> Problem description:
Print, please, exactly the lines from the one with "Task: Click the" through the final line of the data below, with both ends included and the pictures left out.

(Saved entries)
= Beginning of Section =

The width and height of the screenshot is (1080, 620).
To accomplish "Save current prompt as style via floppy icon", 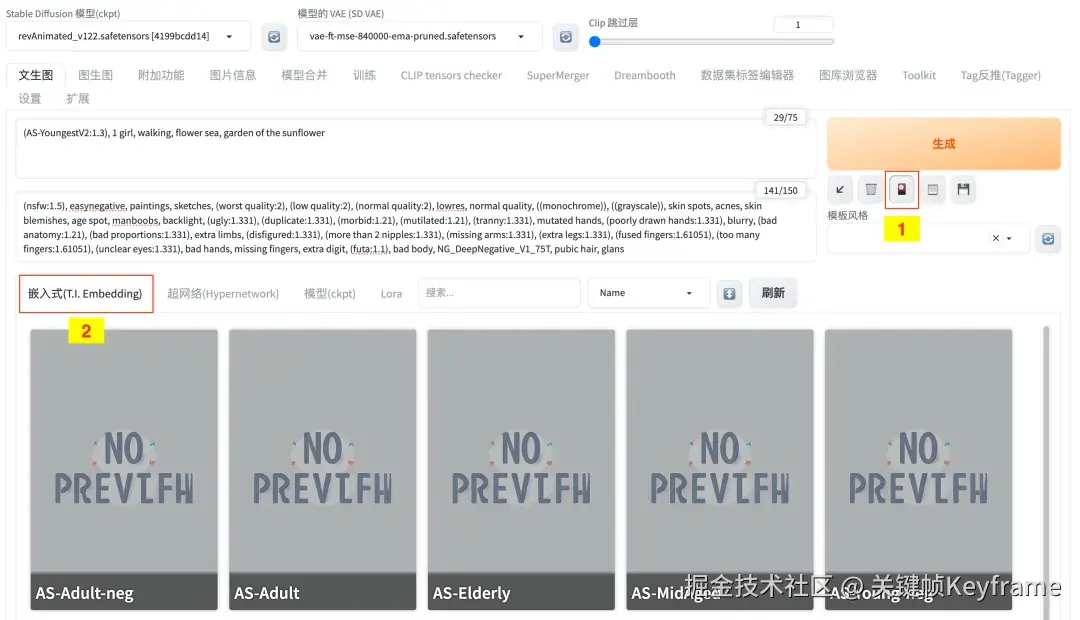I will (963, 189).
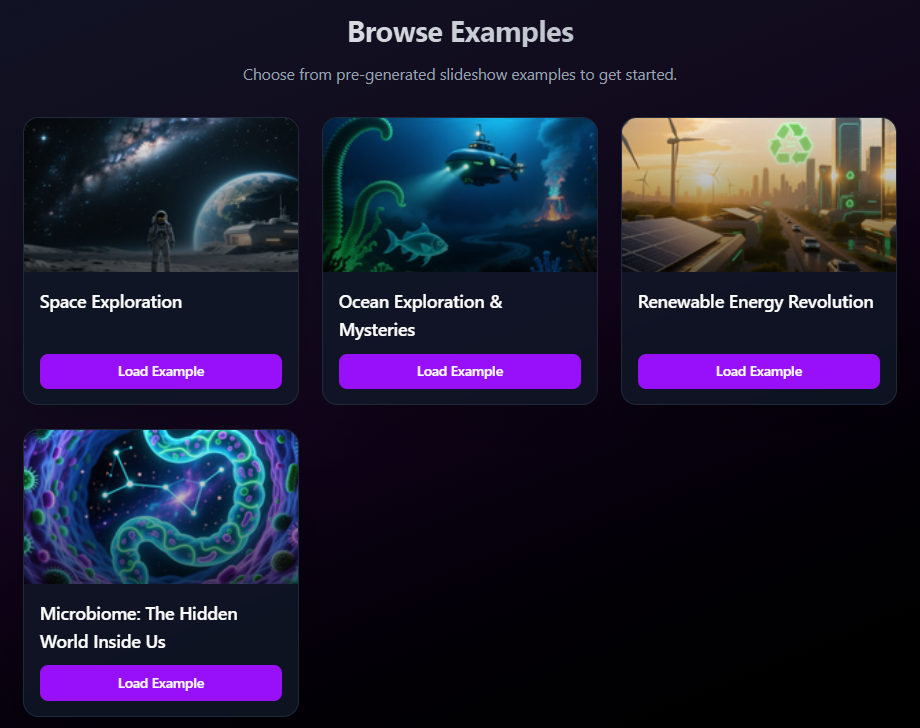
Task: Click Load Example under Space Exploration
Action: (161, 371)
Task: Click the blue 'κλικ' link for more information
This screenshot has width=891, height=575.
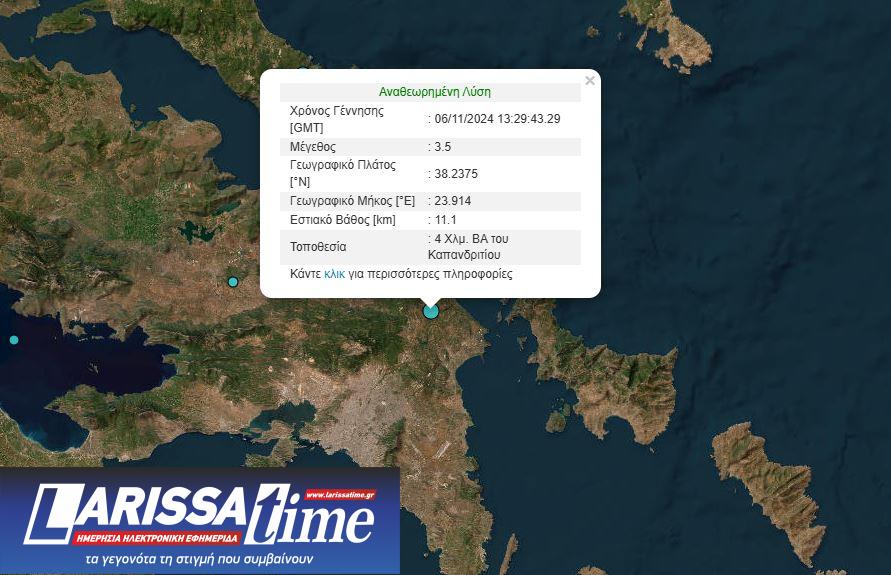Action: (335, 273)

= End of Section =

> Output:
Task: Click the blue 'κλικ' link for more information
This screenshot has width=891, height=575.
Action: (335, 273)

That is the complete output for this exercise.